Start of Records to process

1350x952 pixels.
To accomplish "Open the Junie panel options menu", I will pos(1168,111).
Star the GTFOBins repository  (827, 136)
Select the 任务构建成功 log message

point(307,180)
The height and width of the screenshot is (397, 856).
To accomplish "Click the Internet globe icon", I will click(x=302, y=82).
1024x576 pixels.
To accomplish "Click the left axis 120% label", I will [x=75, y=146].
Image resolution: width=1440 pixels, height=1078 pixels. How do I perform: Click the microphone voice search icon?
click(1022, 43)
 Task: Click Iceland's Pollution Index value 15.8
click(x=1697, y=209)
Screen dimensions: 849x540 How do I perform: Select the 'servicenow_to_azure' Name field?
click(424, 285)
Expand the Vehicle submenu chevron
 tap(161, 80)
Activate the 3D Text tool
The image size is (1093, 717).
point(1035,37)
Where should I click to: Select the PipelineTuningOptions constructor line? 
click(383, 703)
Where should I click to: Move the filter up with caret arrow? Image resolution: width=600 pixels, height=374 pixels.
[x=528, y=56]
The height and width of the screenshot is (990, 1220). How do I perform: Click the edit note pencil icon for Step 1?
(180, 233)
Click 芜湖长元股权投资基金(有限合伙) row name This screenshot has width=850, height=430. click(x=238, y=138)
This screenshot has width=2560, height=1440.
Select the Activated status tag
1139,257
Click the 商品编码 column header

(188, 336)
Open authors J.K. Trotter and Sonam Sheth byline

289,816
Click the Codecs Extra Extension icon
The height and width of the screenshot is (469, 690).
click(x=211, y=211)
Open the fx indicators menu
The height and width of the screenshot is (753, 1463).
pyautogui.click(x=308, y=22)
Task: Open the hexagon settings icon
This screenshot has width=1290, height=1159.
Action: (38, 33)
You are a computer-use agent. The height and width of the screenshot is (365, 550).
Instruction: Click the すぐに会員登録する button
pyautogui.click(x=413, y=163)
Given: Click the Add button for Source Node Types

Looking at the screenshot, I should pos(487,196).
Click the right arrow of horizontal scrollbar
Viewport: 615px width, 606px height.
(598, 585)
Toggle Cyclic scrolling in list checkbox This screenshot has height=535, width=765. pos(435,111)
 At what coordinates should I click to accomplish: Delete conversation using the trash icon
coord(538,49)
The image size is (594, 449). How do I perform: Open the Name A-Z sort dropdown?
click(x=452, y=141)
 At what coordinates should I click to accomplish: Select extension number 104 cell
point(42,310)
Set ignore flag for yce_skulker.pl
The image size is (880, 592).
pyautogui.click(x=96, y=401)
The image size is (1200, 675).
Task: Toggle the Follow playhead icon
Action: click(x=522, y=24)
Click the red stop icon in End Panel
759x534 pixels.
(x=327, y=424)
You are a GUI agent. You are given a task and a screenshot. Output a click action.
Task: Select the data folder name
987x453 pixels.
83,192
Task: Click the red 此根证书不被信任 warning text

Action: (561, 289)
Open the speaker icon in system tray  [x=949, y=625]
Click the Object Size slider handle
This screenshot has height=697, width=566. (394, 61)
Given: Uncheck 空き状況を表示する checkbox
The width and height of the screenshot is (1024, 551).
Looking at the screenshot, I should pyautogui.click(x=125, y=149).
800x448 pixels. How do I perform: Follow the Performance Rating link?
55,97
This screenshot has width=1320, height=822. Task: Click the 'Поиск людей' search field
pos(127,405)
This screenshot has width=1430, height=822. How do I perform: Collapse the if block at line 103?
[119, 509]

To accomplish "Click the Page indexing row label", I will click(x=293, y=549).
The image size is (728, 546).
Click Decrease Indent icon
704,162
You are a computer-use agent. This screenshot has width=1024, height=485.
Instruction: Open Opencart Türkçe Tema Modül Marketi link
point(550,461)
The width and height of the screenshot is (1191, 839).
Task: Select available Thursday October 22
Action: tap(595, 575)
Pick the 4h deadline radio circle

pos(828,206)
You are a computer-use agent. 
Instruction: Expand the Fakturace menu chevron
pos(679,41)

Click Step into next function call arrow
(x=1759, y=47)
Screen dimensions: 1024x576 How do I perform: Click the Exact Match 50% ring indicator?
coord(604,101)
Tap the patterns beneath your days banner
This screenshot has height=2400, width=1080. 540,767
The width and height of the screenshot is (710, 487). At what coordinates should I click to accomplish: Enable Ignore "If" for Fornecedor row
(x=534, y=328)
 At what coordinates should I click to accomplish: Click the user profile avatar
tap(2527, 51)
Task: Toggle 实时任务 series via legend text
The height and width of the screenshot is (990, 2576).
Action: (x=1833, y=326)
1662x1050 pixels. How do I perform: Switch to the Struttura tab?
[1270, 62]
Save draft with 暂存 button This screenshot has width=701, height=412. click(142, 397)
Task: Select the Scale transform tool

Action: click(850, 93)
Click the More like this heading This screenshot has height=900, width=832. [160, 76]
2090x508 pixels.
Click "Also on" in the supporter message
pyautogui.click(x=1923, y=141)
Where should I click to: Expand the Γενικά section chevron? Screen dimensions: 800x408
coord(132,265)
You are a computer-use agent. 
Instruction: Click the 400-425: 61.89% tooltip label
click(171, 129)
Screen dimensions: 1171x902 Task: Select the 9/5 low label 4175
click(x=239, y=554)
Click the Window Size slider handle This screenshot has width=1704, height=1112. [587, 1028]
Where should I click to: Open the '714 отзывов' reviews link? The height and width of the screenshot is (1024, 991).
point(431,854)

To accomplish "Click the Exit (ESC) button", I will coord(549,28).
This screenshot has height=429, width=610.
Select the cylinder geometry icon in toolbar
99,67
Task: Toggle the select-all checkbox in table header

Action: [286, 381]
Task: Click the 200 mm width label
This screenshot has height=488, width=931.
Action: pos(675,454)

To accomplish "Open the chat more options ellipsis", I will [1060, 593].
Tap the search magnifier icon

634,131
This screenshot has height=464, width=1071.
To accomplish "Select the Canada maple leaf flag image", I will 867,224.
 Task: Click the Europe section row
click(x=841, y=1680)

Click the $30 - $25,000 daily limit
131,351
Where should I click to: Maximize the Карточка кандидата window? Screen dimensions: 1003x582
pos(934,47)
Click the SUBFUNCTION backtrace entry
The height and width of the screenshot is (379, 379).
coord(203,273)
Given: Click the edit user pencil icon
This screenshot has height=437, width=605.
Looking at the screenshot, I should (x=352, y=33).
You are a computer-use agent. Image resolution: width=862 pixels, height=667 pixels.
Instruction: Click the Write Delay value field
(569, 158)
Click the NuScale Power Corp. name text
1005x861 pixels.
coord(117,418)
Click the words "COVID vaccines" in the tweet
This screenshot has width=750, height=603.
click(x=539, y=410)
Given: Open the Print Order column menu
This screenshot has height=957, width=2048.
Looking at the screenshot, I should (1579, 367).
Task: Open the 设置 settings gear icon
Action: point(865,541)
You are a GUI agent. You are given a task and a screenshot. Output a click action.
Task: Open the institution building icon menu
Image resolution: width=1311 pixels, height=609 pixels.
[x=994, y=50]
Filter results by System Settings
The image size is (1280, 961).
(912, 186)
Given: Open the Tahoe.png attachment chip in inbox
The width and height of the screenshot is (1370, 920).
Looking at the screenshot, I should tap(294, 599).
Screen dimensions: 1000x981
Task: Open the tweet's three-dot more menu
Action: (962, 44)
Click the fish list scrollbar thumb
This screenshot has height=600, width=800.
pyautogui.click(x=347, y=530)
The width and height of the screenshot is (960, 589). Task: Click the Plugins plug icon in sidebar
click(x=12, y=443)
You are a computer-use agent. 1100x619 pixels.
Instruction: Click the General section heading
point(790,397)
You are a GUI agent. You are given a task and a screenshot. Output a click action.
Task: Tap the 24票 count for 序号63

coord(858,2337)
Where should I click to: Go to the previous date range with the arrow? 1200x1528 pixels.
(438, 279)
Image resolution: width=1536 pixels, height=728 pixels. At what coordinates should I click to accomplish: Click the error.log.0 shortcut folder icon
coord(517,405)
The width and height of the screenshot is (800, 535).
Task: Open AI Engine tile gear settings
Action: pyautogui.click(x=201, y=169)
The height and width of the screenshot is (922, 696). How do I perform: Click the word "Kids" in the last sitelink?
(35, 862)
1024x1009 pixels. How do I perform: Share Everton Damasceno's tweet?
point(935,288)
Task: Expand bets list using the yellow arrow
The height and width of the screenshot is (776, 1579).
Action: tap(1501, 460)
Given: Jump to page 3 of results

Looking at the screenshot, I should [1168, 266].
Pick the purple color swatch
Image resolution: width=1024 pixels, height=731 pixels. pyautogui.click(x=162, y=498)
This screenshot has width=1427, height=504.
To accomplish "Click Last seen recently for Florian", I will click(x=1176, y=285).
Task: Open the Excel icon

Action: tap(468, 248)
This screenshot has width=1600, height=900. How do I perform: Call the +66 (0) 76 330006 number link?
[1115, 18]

End of Records to process

What is needed:
Look above for the line holding "Instruction: Open Opencart". Print it and every line after it, exactly, through the line holding "Save draft with".

Finished task:
Instruction: Open Opencart Türkçe Tema Modül Marketi link
point(550,461)
The width and height of the screenshot is (1191, 839).
Task: Select available Thursday October 22
Action: tap(595, 575)
Pick the 4h deadline radio circle

pos(828,206)
You are a computer-use agent. 
Instruction: Expand the Fakturace menu chevron
pos(679,41)

Click Step into next function call arrow
(x=1759, y=47)
Screen dimensions: 1024x576 How do I perform: Click the Exact Match 50% ring indicator?
coord(604,101)
Tap the patterns beneath your days banner
This screenshot has height=2400, width=1080. 540,767
The width and height of the screenshot is (710, 487). At what coordinates should I click to accomplish: Enable Ignore "If" for Fornecedor row
(x=534, y=328)
 At what coordinates should I click to accomplish: Click the user profile avatar
tap(2527, 51)
Task: Toggle 实时任务 series via legend text
The height and width of the screenshot is (990, 2576).
Action: (x=1833, y=326)
1662x1050 pixels. How do I perform: Switch to the Struttura tab?
[1270, 62]
Save draft with 暂存 button This screenshot has width=701, height=412. click(142, 397)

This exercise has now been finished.